Но сам удивлялся себе и досадовал, что не испытывал уж такого сокрушения и горя. И искал причину.
А всё потому, что Столыпин – передержался в должности. Зачем он не подал в отставку раньше? Ведь это уже так созрело, и он понимал. Зачем ожидал увольнения?
Подал бы в отставку – и был бы теперь цел.
Сейчас пока исполняющим обязанности назначить Коковцова, он уже не раз заменял Столыпина при отлучках.
Во дворце Аликс ещё ничего не знала о покушении. Она лежала с сильной головкой болью и невралгией в спине, а наследник у себя в комнате, в постельке, но, слава Богу, за часы театра никому тут не стало хуже.
Николай сказал о случившемся, форсируя горькие выражения голоса. Тут ворвались Таня и Оля и в слезах рассказывали матери, как это всё было.
Но Аликс отнеслась спокойно. И Николай уже не так упрекал себя за бесчувствие. Какое-то возвращалось равновесие.
Девочки ушли, он присел к Аликс, и она, через боль, морща лоб, сказала задумчиво:
– Знаешь… может быть это и не самый плохой выход. Даст Бог он поправится – а отставлять его так или иначе было необходимо. Но неприятны были бы все эти толки, пересуды в газетах, в гостиных. И сопротивление матушки.
Фактически верно, но и какая-то моральная неправда в этом.
– Это я виноват, – сказал обескураженный Николай.
– Не решился. Уволил бы вовремя – и был бы Столыпин цел.
Аликс лучисто смотрела со своим глубоким пониманием. Но и сожалением:
– Моему супругу всегда ведь немного не хватает твёрдости. А на самом деле твёрдость монарха – это благо для подданных. Твёрдостью – все вопросы: решаются милосердней.
Николай понуро сидел, локти на коленях, голову в чашку ладоней:
– А сам бы он – не подал, не дождаться.
С весны Николай как освобождения ждал этой отставки. Как жалел, что в марте уступил Мама! Никогда за всё время Дум не жгли его так думские прения, как весной по западному земству, особенно речь Маклакова: Государь увидел себя осмеянным, игрушкой Столыпина в неверном деле.
– Поставил такие жёсткие условия. Так грубо обошёлся с Государственным Советом.
– Да никогда, Ники, он не был по-настоящему наш. Укреплял возмутительную Думу. Держался за злосчастный Манифест. Сколько раз тебе все об этом говорили.
– Нет, в тяжёлое время он помог.
– Но и не так был твёрд, как Думбадзе.
Но то тяжёлое время уже никогда не повторится. Войска, преданные Государю, уже никогда больше не могут так заколебаться. Народ не может второй раз поддаться такому агитаторскому одурманиванию.

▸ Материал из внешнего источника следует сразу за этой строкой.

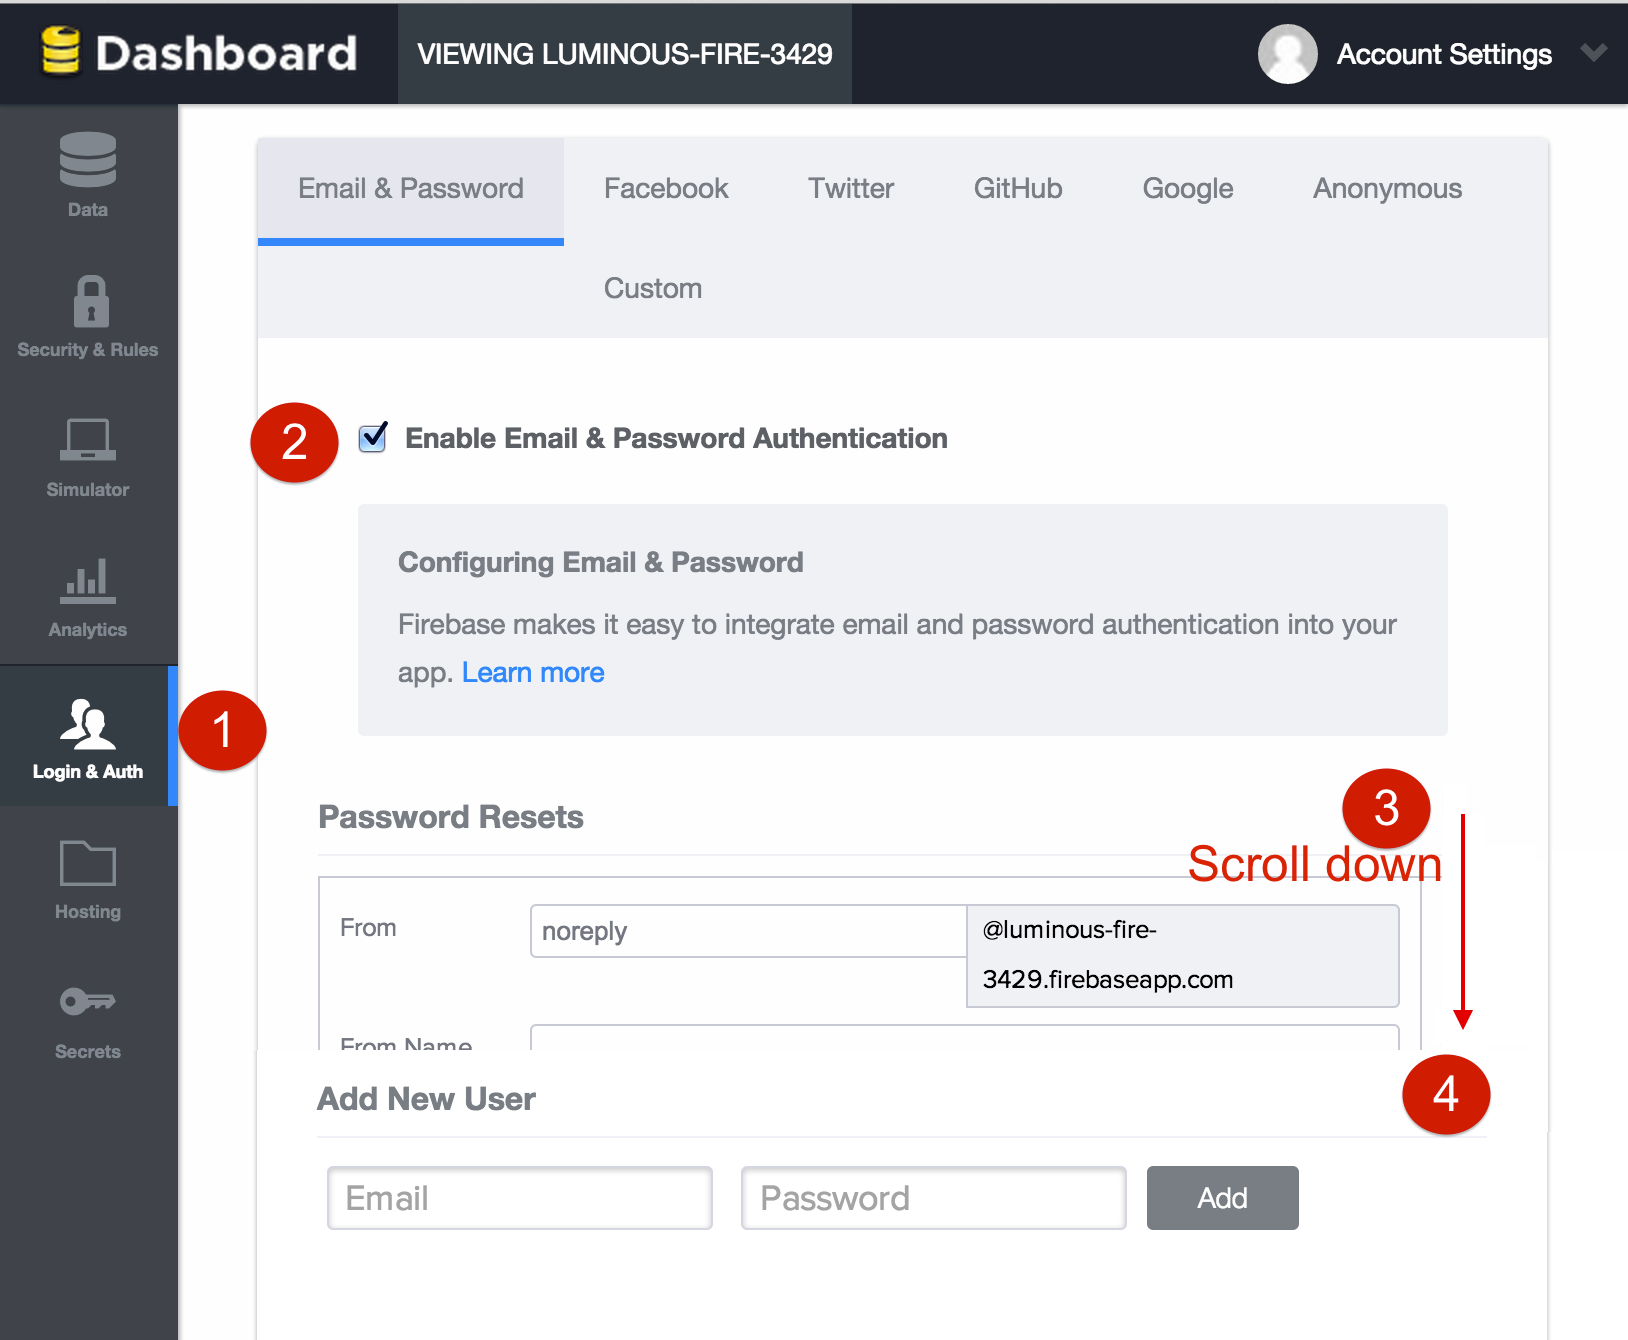The image size is (1628, 1340).
Task: Open the Twitter authentication tab
Action: pyautogui.click(x=850, y=188)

Трёхсотлетняя династия простояла кризис – и теперь ещё, может быть, простоит три тысячи лет.
– Манифест он никак не хотел вернуть, ослабить, да. Все правые осуждают его.
– И никогда он не уважал нашего Друга! Даже был бессердечен к нему.
– Да, он не облегчал жизни, – должен был согласиться Николай. – Утомительный.
О, какой утомительный! И почему, за что самодержавный Государь должен был находиться под таким угнетением?
Полноглухая тишина стояла в покоях – не слышен был ни дворец, ни город.
И Аликс сказала:
– Он был бы рад занять твоё место.
– Ну, как это? – запротестовал Николай, не только по невозможности дикой мысли, но и тон их разговора вызывал протест. – Это нелепо.
– Ну, я хочу сказать: он добивался чрезмерной славы, и не опасался заслонить тебя. Увы, об этом говорили не раз.
– Будем молиться! – настоятельно, как возражал, Николай. – Будем молиться, чтобы он выздоровел. А потом, конечно, отпустим на покой.